Lemons get a bad rap. A lemon lot is a lot of dilapidated cars, and a lover who is a bad lemon, well..is a bad lemon, rotten seeds and all. But these jewels of the Mediterranean come in all sorts of varieties, more sweet than sour. It may be the sentiment of the large yellow bulbs draped off of the Amalfi Coast that make my Italian heart swarm with pride, but even if you have never ventured to the coast, they deserve high-ranking in your kitchen and your lifestyle.
Not only are they beautiful but also abrasive, and both are imperative! They have strong antibacterial, antiviral, and immune-boosting powers. Lemons aid in digestion and this makes them a top choice for simple healthy drinks and dishes to help you slim down. Lemons contain citric acid, calcium, magnesium, vitamin C, flavonoids, pectin, and limonene–promoting immunity and fighting infection like a ninja!

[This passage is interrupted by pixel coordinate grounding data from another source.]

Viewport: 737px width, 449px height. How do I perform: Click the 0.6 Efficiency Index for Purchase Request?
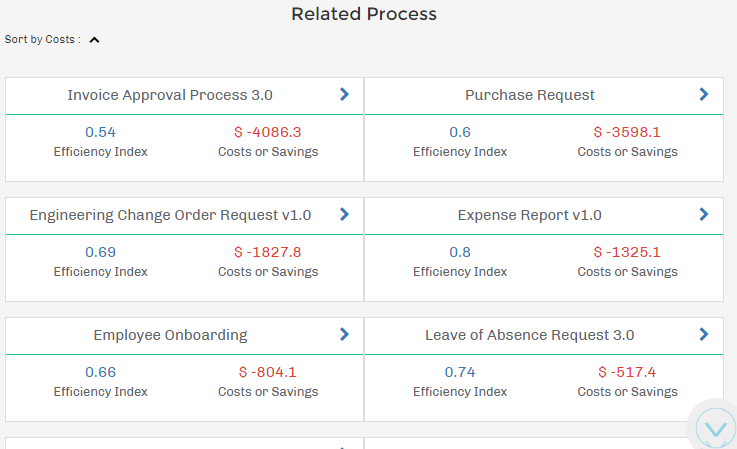point(460,132)
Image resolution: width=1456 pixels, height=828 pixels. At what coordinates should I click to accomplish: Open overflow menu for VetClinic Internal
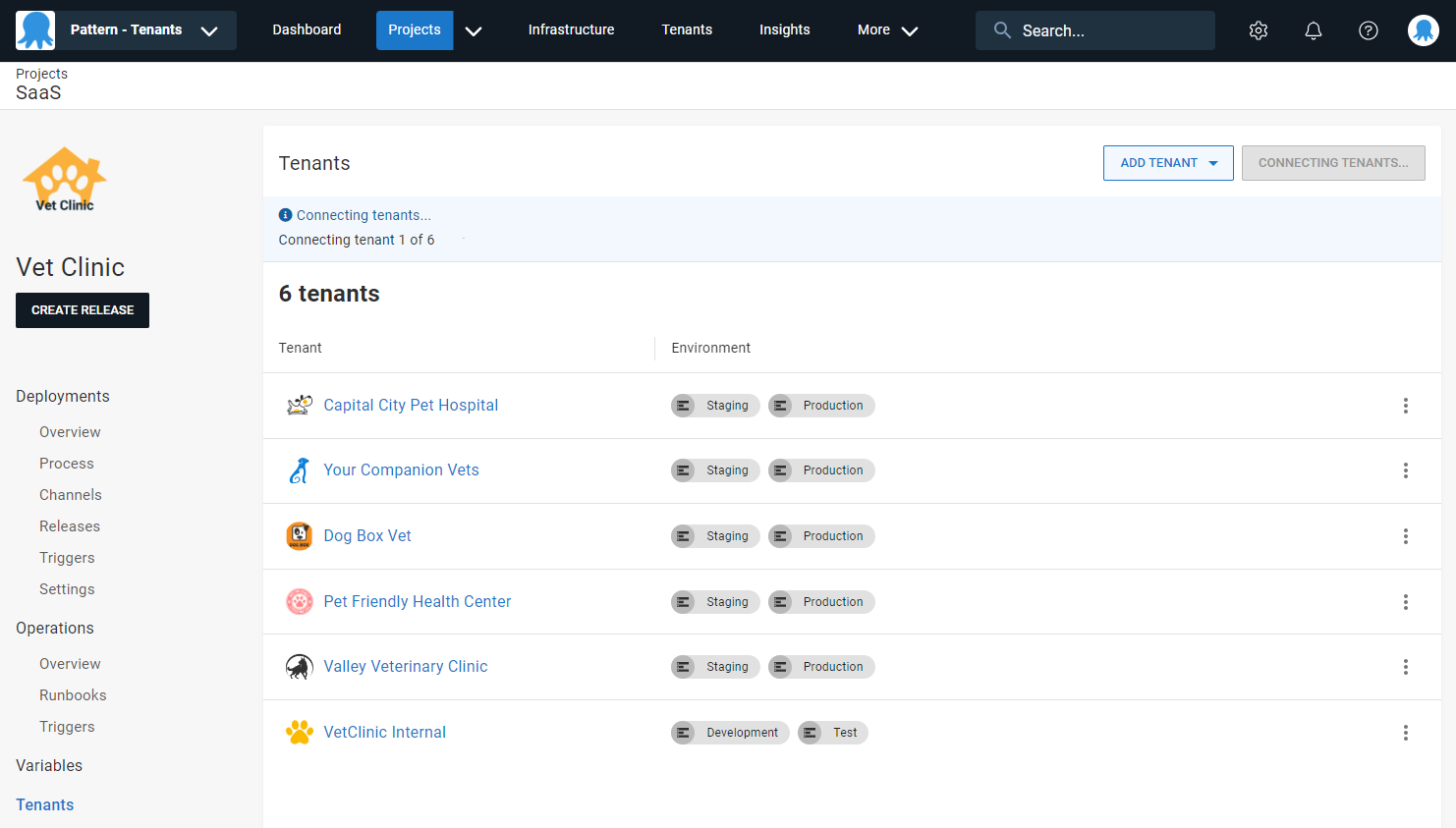(1405, 733)
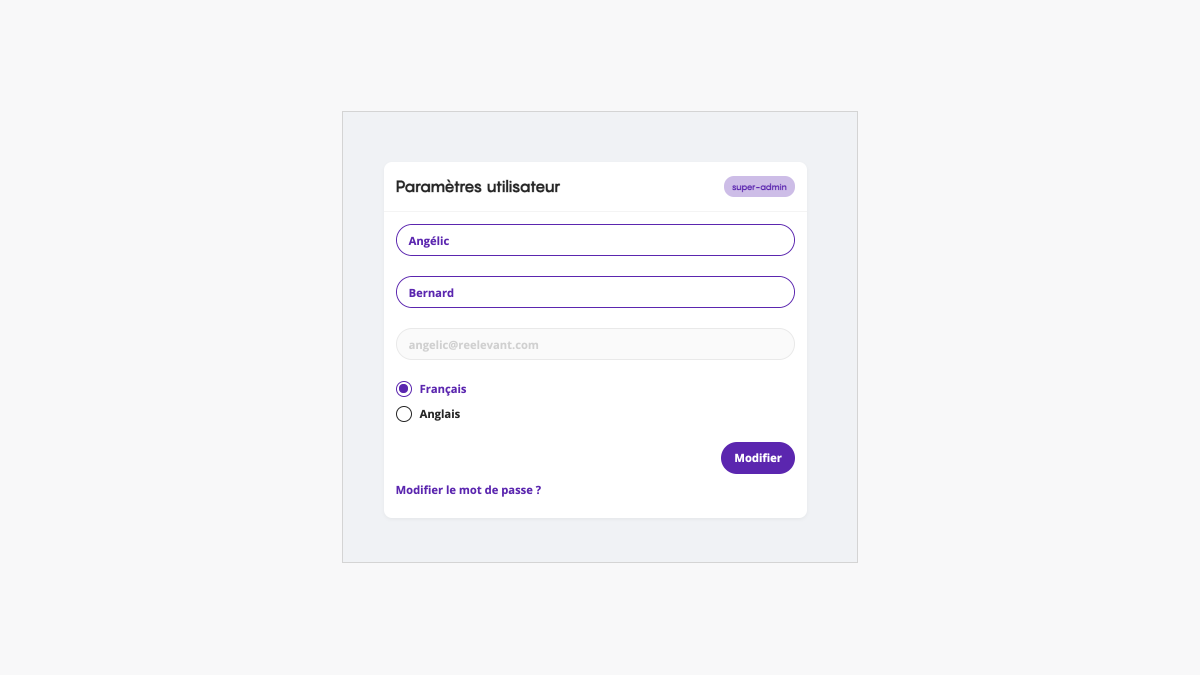
Task: Click the last name field containing Bernard
Action: [x=595, y=292]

Me and mini me use lemons around the house, as part of our beauty routine and in so many of our favorite dishes. Last week we made Phylicia’s Amalfi Plate. A lemon chicken with tarragon, some couscous and a simple lemon olive oil dressing.
We brown 4-5 chicken cutlets in lemon olive oil , seasoning both sides with sea salt and pepper. Remove them from the pan, cover with foil. Next, brown baby portabello mushrooms, garlic, shallot until the mushrooms are golden bulbs. Then simply juice 3 meyer lemons, add to the pan with 1/4 cup of chicken stock. Add some white wine if you have any around. Bring it to a boil, then reduce heat. Put the chicken back in the pan until cooked through. Add fresh tarragon and lower the heat. Then we added two tablespoons of cream, and the zest of two meyer lemons. We used our homemade lemon olive oil for a simple fresh spinach salad. Phylicia then mixed up some whole wheat couscous with two tablespoons of lemon juice, one teaspoon of olive oil. Simple, bright and good for your every part of you, heart and soul.